-- Extract --

--*--

Thursday, March 17, 2011

Google's Android faces a serious Linux copyright issue (potentially bigger than its Java problem)

Intellectual property issues continue to cloud Google's mobile operating system. More than a dozen patent suits over Android are already underway. In one of them, Oracle additionally claims that Android infringes on large amounts of copyrighted Java code. And now there is grave concern over the legality of a central element of its architecture: the library that connects Android and its applications with the underlying Linux kernel.

Google copied 2.5 megabytes of code from more than 700 Linux kernel header files with a homemade program that drops source code comments and some other elements, and daringly claims (in a notice at the start of each generated file) that the extracted material constitutes "no copyrightable information".

It is much more likely that Google is wrong and this is, instead, a very serious violation of the GPL, the open source license under which Linux is published.

--*--

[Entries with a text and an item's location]
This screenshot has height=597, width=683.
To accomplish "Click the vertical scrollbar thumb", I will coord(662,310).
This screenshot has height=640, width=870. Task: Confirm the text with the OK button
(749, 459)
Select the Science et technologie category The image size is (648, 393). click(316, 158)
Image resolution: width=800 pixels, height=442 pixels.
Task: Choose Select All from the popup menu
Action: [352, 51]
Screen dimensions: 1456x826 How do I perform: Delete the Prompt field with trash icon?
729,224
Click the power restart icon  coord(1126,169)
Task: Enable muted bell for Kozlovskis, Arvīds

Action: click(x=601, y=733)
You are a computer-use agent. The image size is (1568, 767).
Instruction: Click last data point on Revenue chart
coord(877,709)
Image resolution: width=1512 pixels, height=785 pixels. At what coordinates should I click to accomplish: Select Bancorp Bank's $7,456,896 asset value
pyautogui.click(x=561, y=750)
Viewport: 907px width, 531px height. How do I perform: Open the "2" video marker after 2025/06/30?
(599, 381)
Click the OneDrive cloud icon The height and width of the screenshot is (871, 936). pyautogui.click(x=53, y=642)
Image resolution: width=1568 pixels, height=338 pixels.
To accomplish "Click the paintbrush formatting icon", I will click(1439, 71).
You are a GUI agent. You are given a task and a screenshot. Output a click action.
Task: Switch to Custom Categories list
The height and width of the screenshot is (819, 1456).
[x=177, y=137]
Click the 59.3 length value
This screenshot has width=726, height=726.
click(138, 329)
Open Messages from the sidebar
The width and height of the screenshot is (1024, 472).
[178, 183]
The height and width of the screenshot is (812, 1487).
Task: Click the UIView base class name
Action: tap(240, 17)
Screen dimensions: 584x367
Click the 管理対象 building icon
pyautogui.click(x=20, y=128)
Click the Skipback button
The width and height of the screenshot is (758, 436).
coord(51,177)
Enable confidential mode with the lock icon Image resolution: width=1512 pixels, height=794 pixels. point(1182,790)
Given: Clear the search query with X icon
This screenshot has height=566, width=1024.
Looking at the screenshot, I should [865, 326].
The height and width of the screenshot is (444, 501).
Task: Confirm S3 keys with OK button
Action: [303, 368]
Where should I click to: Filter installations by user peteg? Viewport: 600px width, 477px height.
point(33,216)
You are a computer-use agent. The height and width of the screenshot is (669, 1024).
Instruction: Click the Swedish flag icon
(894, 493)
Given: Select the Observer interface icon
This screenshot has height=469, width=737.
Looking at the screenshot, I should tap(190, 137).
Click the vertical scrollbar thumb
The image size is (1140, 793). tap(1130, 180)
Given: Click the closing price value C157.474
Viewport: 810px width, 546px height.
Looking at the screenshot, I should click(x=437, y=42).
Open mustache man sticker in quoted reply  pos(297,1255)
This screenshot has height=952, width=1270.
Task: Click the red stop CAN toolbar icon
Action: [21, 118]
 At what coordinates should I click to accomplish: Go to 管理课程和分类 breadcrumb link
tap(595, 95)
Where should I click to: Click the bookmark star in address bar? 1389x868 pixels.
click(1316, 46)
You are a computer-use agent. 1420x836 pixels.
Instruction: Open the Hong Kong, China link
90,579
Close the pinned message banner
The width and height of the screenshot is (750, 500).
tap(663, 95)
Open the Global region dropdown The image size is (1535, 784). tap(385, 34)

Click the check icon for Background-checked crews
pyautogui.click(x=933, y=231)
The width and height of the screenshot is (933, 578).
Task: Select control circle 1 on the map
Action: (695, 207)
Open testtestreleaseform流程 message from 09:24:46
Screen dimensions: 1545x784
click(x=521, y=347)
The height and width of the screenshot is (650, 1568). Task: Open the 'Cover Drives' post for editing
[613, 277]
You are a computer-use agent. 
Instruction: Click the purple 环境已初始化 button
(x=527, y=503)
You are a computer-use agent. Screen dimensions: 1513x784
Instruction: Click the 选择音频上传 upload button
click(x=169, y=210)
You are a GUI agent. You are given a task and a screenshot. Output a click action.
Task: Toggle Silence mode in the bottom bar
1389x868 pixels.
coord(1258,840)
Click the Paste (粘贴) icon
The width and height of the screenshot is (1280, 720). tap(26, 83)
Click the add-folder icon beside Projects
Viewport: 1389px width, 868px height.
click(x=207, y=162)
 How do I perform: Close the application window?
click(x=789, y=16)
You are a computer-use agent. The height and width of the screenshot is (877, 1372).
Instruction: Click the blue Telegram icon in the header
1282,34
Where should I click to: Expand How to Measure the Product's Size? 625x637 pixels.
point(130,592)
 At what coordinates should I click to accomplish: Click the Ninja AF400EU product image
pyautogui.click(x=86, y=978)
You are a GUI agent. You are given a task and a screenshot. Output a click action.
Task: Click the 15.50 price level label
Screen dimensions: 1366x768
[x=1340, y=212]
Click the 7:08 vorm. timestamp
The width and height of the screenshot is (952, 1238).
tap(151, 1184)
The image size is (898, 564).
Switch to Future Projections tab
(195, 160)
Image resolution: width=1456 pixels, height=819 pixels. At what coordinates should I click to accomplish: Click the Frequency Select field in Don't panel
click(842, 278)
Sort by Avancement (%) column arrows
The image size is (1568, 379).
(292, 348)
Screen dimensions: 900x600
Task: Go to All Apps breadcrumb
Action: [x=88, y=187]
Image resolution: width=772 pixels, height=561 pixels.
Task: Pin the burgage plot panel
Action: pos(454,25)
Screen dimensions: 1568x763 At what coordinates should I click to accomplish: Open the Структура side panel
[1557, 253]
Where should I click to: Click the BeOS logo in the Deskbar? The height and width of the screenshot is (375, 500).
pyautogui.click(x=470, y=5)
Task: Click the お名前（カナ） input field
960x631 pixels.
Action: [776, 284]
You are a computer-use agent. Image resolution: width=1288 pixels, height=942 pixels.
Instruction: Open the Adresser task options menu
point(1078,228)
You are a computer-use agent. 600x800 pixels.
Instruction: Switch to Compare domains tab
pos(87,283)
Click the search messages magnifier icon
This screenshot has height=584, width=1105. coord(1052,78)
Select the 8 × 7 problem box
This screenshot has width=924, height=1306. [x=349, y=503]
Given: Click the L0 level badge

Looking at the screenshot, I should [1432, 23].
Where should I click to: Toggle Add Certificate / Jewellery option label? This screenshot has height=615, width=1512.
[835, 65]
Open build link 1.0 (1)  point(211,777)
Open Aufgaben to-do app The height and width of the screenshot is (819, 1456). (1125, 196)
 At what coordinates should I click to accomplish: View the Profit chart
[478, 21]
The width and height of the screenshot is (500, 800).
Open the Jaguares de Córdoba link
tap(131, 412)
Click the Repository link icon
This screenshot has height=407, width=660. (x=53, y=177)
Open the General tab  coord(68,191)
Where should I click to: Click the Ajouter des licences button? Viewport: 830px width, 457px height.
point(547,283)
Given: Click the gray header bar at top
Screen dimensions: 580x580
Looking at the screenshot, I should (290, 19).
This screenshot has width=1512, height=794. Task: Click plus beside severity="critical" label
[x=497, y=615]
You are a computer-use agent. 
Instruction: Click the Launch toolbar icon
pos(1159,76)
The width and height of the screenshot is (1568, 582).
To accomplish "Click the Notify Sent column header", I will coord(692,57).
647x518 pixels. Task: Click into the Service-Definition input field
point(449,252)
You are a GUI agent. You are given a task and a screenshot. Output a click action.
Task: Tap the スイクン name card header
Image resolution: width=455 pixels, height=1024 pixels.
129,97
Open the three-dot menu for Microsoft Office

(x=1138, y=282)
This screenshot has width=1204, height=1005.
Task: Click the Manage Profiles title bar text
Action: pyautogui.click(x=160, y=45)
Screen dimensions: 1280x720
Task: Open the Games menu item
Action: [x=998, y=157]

--*--

-- Goals --
**1)** Using the article on Android's Linux copyright issue, mark each statement yes or no, and quote the exact words from the article that decide it.
(a) Google copied code from more than 700 Linux kernel header files.
(b) Oracle claims that Android infringes on copyrighted Linux kernel code.
(c) Linux is published under the GPL.
**2)** Write the next few sentences of the article on Android's Linux copyright issue, picking up right after its last sentence.
The entries aren't needed for anything here.

-- Replies --
**1)**
(a) Yes: "Google copied 2.5 megabytes of code from more than 700 Linux kernel header files"
(b) No: "Oracle additionally claims that Android infringes on large amounts of copyrighted Java code"
(c) Yes: "the GPL, the open source license under which Linux is published"

**2)**
The GPL's copyleft nature requires all derivative works of a GPL'd program to be made available on the same terms. Google, however, very intentionally publishes Android as a multi-license potpourri of

  • GPL'd software (the Linux kernel),

  • permissively-licensed open source software (programs under open source licenses such as the Apache Software License or BSD/MIT licenses, which don't come with copyleft), such as the Dalvik virtual machine (which is at the heart of Oracle's lawsuit), and

  • closed-source programs.

Google's "no copyrightable material" claim, which plays a central role in enabling this potpourri, is at best questionable. If Google is proven wrong, pretty much that entire software stack -- and also many popular third-party closed-source components such as the Angry Birds game and the Adobe Flash Player -- would actually have to be published under the GPL. In some cases, such as Dalvik, that would be hard to do for technical and licensing reasons, but in any case, a fully GPL'd Android would completely run counter to Google's Android strategy. Everyone would be free to use, modify and redistribute all of the affected software.

As a result, there would be no more revenue opportunity for the developers of the affected applications, and the makers of Android-based devices would lose their ability to differentiate their products through proprietary add-ons. Whatever software they publish would become available to their competitors on GPL terms. Prices and margins would inevitably come down.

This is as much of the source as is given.